[Items from a dataset]
◇ ◇ ◇
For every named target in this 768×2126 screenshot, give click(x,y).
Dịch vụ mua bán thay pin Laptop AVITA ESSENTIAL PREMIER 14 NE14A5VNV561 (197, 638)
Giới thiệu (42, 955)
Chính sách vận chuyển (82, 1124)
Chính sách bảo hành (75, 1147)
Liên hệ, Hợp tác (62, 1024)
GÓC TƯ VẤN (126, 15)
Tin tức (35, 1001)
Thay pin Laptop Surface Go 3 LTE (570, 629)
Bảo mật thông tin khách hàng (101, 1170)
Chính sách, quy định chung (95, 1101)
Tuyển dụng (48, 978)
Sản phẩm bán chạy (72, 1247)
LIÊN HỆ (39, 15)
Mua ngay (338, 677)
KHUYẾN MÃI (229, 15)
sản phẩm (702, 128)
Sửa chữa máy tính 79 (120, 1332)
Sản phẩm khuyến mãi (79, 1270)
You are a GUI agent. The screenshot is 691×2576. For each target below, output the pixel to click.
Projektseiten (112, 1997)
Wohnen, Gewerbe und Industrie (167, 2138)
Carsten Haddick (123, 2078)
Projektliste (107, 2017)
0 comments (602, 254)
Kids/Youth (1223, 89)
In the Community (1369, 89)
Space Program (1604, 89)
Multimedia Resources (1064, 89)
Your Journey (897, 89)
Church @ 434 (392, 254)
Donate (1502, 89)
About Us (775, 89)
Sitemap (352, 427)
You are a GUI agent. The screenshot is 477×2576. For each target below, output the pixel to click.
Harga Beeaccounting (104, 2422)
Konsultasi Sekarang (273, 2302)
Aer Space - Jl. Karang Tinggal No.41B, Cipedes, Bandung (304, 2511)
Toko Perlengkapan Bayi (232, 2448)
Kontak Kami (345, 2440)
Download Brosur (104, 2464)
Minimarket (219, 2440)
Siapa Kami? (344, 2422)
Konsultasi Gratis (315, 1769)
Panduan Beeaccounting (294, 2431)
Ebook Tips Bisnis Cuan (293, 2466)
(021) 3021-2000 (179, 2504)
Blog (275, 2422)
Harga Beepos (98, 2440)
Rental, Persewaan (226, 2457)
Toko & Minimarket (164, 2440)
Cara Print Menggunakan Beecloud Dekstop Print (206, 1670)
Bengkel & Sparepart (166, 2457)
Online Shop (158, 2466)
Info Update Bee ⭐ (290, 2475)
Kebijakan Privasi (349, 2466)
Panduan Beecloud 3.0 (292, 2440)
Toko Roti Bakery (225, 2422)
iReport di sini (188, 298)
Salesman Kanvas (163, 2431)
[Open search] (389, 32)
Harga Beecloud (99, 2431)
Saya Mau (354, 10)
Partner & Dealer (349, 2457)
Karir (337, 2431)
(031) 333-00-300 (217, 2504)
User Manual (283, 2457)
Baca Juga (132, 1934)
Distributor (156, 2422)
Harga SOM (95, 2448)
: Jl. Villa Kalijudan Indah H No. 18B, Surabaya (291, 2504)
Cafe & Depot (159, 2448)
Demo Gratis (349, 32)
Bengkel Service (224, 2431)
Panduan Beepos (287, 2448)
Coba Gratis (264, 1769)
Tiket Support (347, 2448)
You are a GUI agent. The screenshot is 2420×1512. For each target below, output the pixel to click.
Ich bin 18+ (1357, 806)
◇ ◇ ◇
• What the task asks:
Would you please write out the entries again exactly?

• Output below:
For every named target in this 768×2126 screenshot, give click(x,y).
Dịch vụ mua bán thay pin Laptop AVITA ESSENTIAL PREMIER 14 NE14A5VNV561 (197, 638)
Giới thiệu (42, 955)
Chính sách vận chuyển (82, 1124)
Chính sách bảo hành (75, 1147)
Liên hệ, Hợp tác (62, 1024)
GÓC TƯ VẤN (126, 15)
Tin tức (35, 1001)
Thay pin Laptop Surface Go 3 LTE (570, 629)
Bảo mật thông tin khách hàng (101, 1170)
Chính sách, quy định chung (95, 1101)
Tuyển dụng (48, 978)
Sản phẩm bán chạy (72, 1247)
LIÊN HỆ (39, 15)
Mua ngay (338, 677)
KHUYẾN MÃI (229, 15)
sản phẩm (702, 128)
Sửa chữa máy tính 79 (120, 1332)
Sản phẩm khuyến mãi (79, 1270)
You are a GUI agent. The screenshot is 691×2576. For each target below, output the pixel to click.
Projektseiten (112, 1997)
Wohnen, Gewerbe und Industrie (167, 2138)
Carsten Haddick (123, 2078)
Projektliste (107, 2017)
0 comments (602, 254)
Kids/Youth (1223, 89)
In the Community (1369, 89)
Space Program (1604, 89)
Multimedia Resources (1064, 89)
Your Journey (897, 89)
Church @ 434 (392, 254)
Donate (1502, 89)
About Us (775, 89)
Sitemap (352, 427)
You are a GUI agent. The screenshot is 477×2576. For each target below, output the pixel to click.
Harga Beeaccounting (104, 2422)
Konsultasi Sekarang (273, 2302)
Aer Space - Jl. Karang Tinggal No.41B, Cipedes, Bandung (304, 2511)
Toko Perlengkapan Bayi (232, 2448)
Kontak Kami (345, 2440)
Download Brosur (104, 2464)
Minimarket (219, 2440)
Siapa Kami? (344, 2422)
Konsultasi Gratis (315, 1769)
Panduan Beeaccounting (294, 2431)
Ebook Tips Bisnis Cuan (293, 2466)
(021) 3021-2000 (179, 2504)
Blog (275, 2422)
Harga Beepos (98, 2440)
Rental, Persewaan (226, 2457)
Toko & Minimarket (164, 2440)
Cara Print Menggunakan Beecloud Dekstop Print (206, 1670)
Bengkel & Sparepart (166, 2457)
Online Shop (158, 2466)
Info Update Bee ⭐ (290, 2475)
Kebijakan Privasi (349, 2466)
Panduan Beecloud 3.0 (292, 2440)
Toko Roti Bakery (225, 2422)
iReport di sini (188, 298)
Salesman Kanvas (163, 2431)
[Open search] (389, 32)
Harga Beecloud (99, 2431)
Saya Mau (354, 10)
Partner & Dealer (349, 2457)
Karir (337, 2431)
(031) 333-00-300 (217, 2504)
User Manual (283, 2457)
Baca Juga (132, 1934)
Distributor (156, 2422)
Harga SOM (95, 2448)
: Jl. Villa Kalijudan Indah H No. 18B, Surabaya (291, 2504)
Cafe & Depot (159, 2448)
Demo Gratis (349, 32)
Bengkel Service (224, 2431)
Panduan Beepos (287, 2448)
Coba Gratis (264, 1769)
Tiket Support (347, 2448)
You are a GUI agent. The screenshot is 2420×1512. For each target below, output the pixel to click.
Ich bin 18+ (1357, 806)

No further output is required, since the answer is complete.